A quick way to do parallel programming is to call software libraries
which support multithreading.
We consider the matrix-matrix multiplication,
as executed by mul!()
of BLAS,
where BLAS stands for the Basic Linear Algebra Subroutines.
Two issues we must consider.
Choose the size of the matrices large enough.
The time should not include the compilation time.
using LinearAlgebra
n = 8000
The choice of 8000
as a sufficiently large problem
can be justified by considering the peakflops
.
For the matrix-matrix multiplication, we generate 3 random matrices
A = rand(n, n); B = rand(n,n); C = rand(n,n);
suppressing the output with the semicolon and set the number of threads to 2 with
BLAS.set_num_threads(2)
Then we run with a timer
@time mul!(C, A, B)
which reports also the percentage of time spent on compilation.
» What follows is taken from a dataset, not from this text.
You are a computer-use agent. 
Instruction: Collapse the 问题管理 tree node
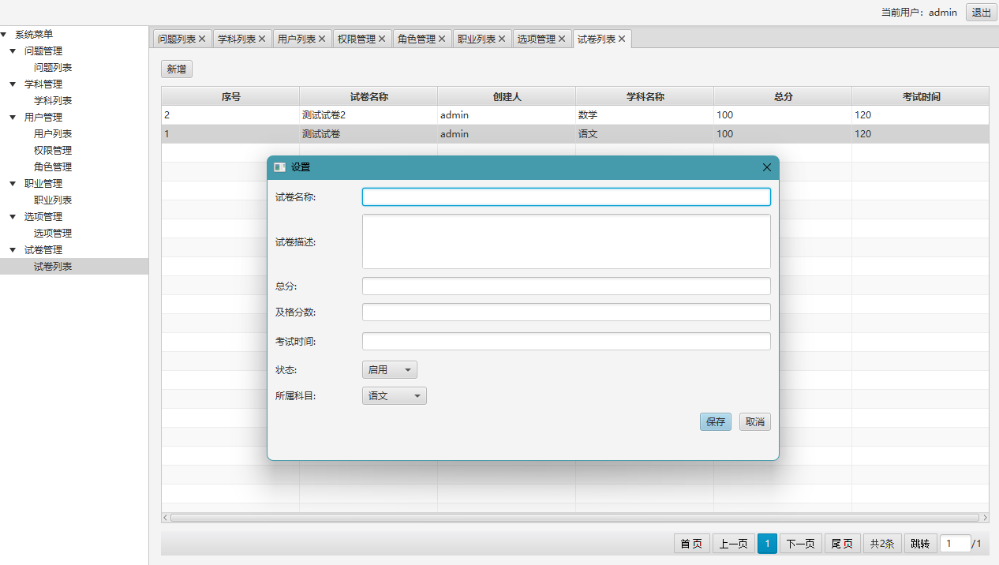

To avoid this overhead, we run again and then double the number of threads and then run again:
@time mul!(C, A, B)
BLAS.set_num_threads(4)
@time mul!(C, A, B)
With four threads, the time dropped from 9.96 seconds to 6.46 seconds, done on an Intel i9-9880H 2.30GHz CPU in a laptop running Windows, with Julia 1.7.2.
The command peakflops
computes the peak flop rate
using double precision gemm!
.
For the computer used in this experiment, peakflops(8000)
returned 1.9e11
(or 190 billion flops), which is more
than what the peakflops(4000)
or peakflops(16000)
reported.
So the dimension n = 8000
is justified.
Parallel Numerical Integration¶
We can estimate \(\pi\), via the area of the unit disk:
A Monte Carlo method proceeds as follows:
Generate random uniformly distributed points with coordinates \((x,y) \in [0,+1] \times [0,+1]\).
We count a success when \(x^2 + y^2 \leq 1\).
By the law of large numbers, the average of the observed successes converges to the expected value or mean, as the number of experiments increases.
The random number we apply is very simple:
myrand(x::Int64) = (1103515245x + 12345) % 2^31
and illustrates the easy at which Julia functions are defined. The function executed by each thread in the experiment is listed below:
"""
function estimatepi(n)
Runs a simple Monte Carlo method
to estimate pi with n samples.
"""
function estimatepi(n)
r = threadid()
count = 0
for i=1:n
r = myrand(r)
x = r/2^31
r = myrand(r)
y = r/2^31
count += (x^2 + y^2) <= 1
end
return 4*count/n
end
The r = thread(id)
initializes the seed for the random number generator
with the identification number of each thread. It is very important that
every thread generates a different sequence of random numbers.
Each thread writes in a different location in an array, defined next:
nt = ntreads()
estimates = zeros(nt)
Then the parallel for loop below defines the execution:
import Statistics
timestart = time()
@threads for i=1:nt
estimates[i] = estimatepi(10_000_000_000/nt)
end
estpi = Statistics.mean(estimates)
elapsed16 = time() - timestart
The total number of 10 billion random points is divided by the
number of threads. Running this same loop for a smaller number
of threads allows to compute the speedup.
The speedup of 16 over 8 threads was observed to be 1.5
.